> **DATASET**:
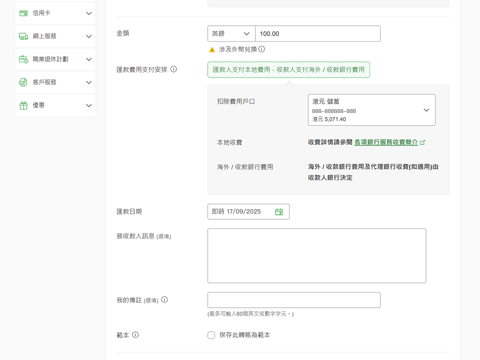The image size is (480, 360).
Task: Click the 致收款人訊息 message text area
Action: pyautogui.click(x=316, y=256)
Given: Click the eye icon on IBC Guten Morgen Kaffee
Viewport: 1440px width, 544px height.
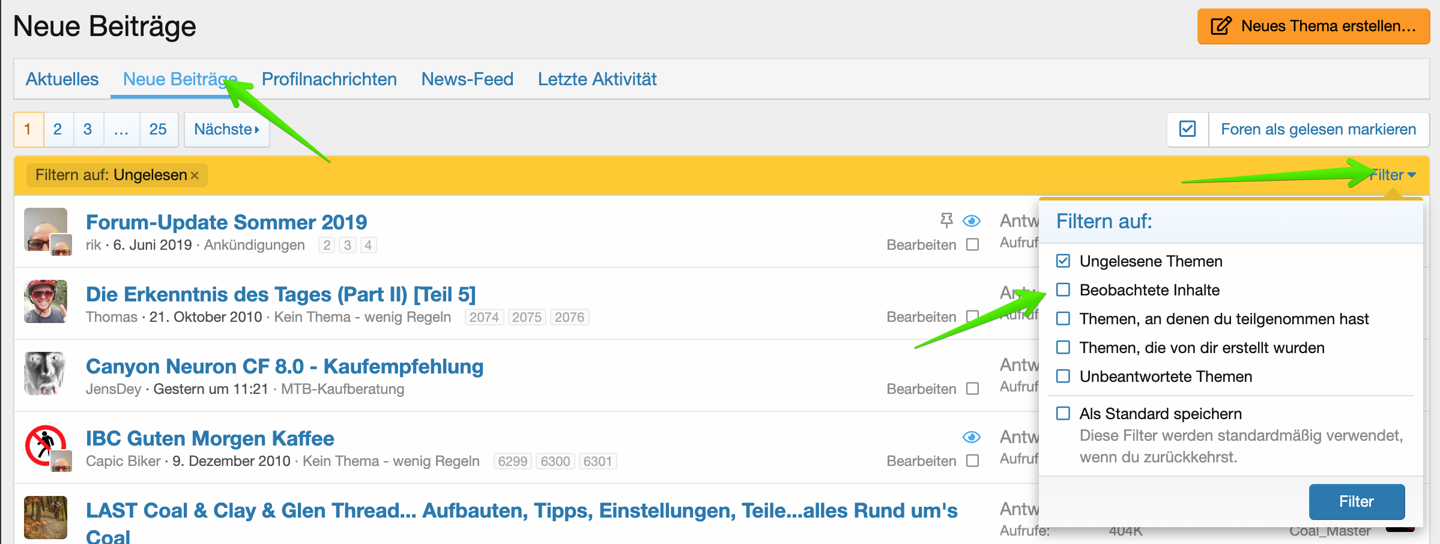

> **WHAT YOU ARE ASKED TO DO**:
Each line from the one containing "Given: Click the" through the end of the listing is to be set down exactly, with all pictures left out.

> **RESPONSE TO THIS EXERCISE**:
Given: Click the eye icon on IBC Guten Morgen Kaffee
Viewport: 1440px width, 544px height.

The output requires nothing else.